### AVAILABLE DATA
[Start of Attachment]

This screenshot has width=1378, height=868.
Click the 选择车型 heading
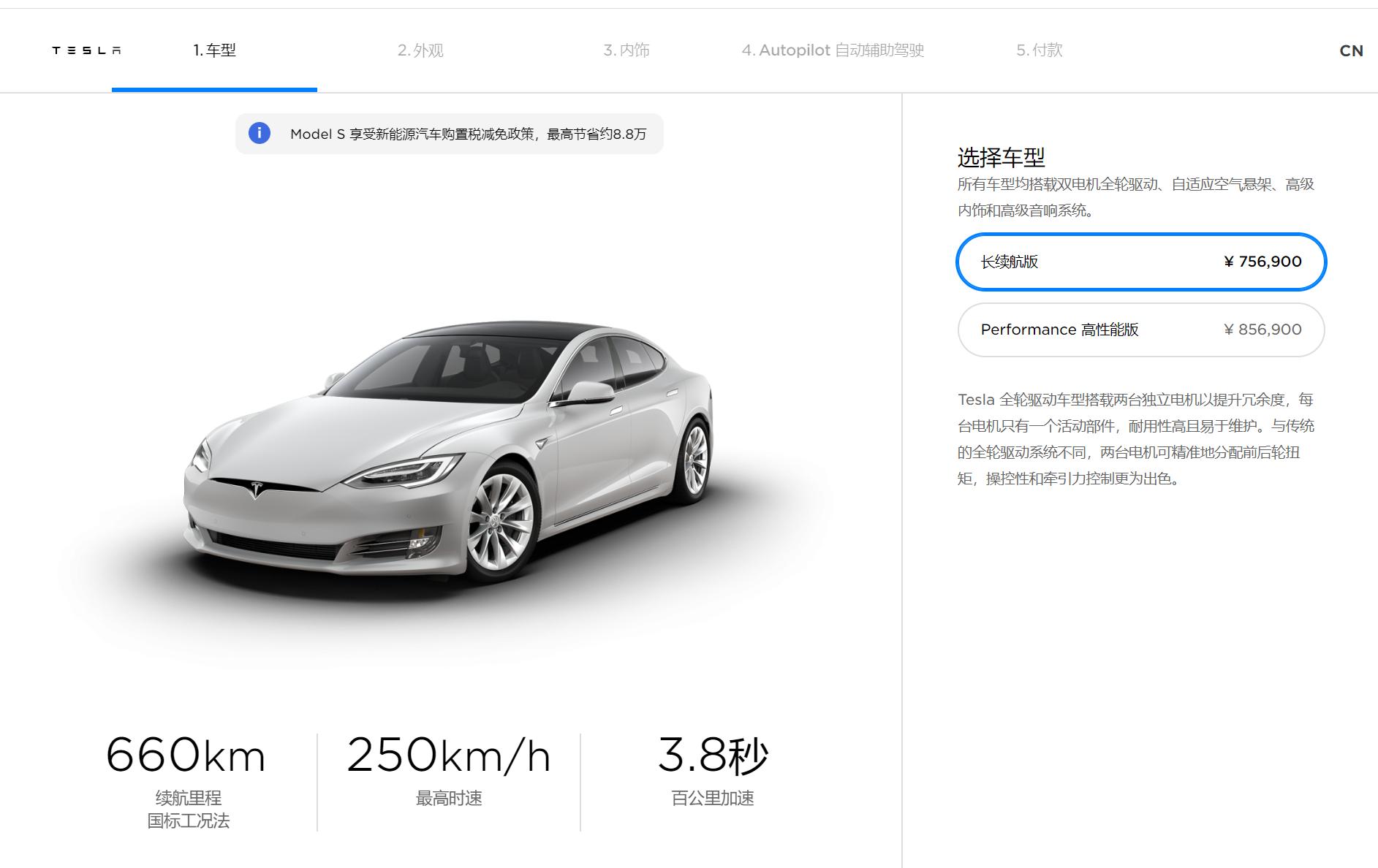[x=1001, y=157]
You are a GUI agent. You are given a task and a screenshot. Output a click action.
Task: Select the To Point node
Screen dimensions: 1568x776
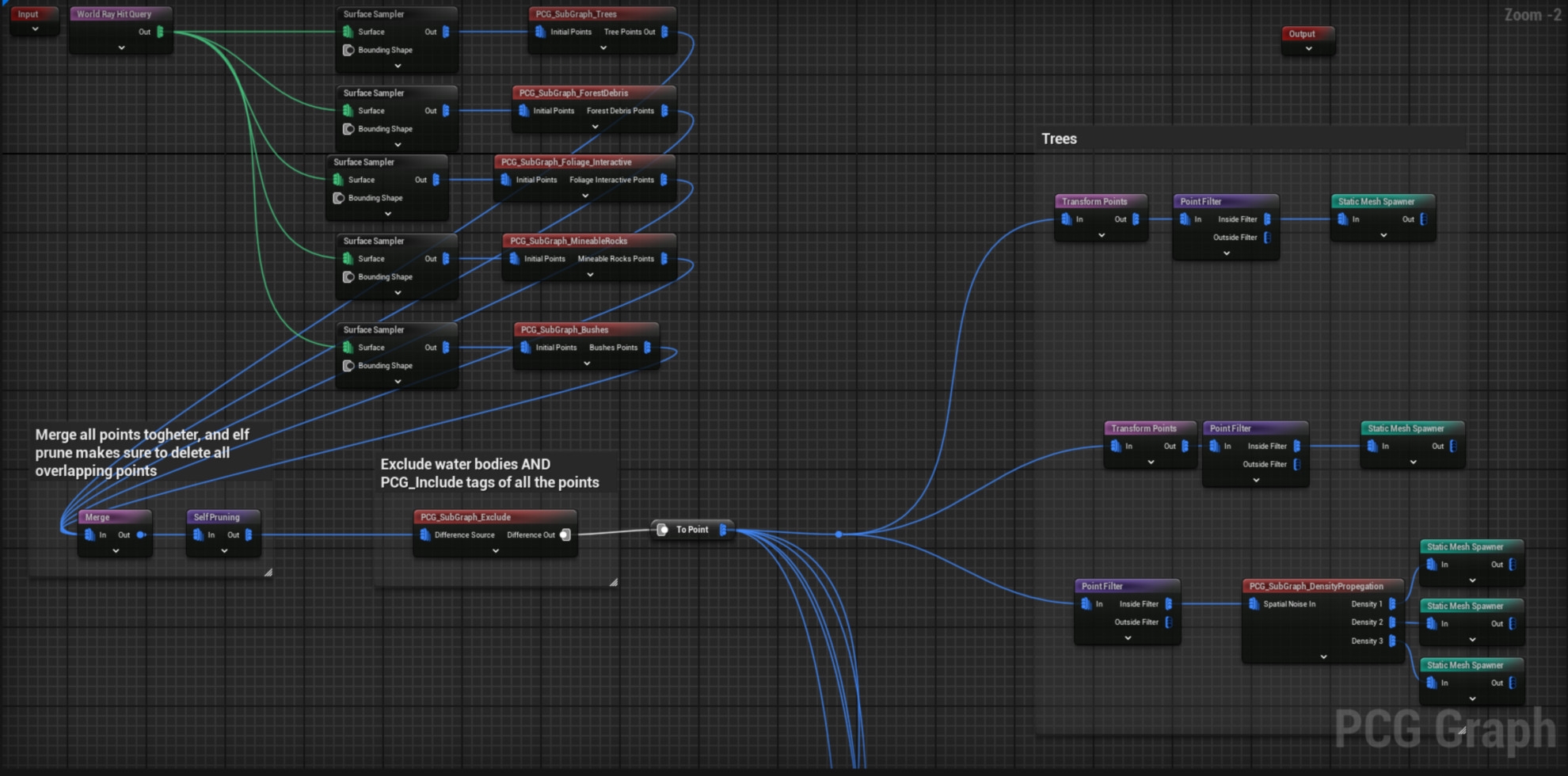coord(692,530)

[End of Attachment]

### TASK OBJECTIVE
Write out exactly the lines beginning with the line that holds "Click the 选择车型 heading" and ending with the final line of the data, both ends included, without the pictures.

### RESULT OF THE EXERCISE
Click the 选择车型 heading
[x=1001, y=157]
You are a GUI agent. You are given a task and a screenshot. Output a click action.
Task: Select the To Point node
Screen dimensions: 1568x776
coord(692,530)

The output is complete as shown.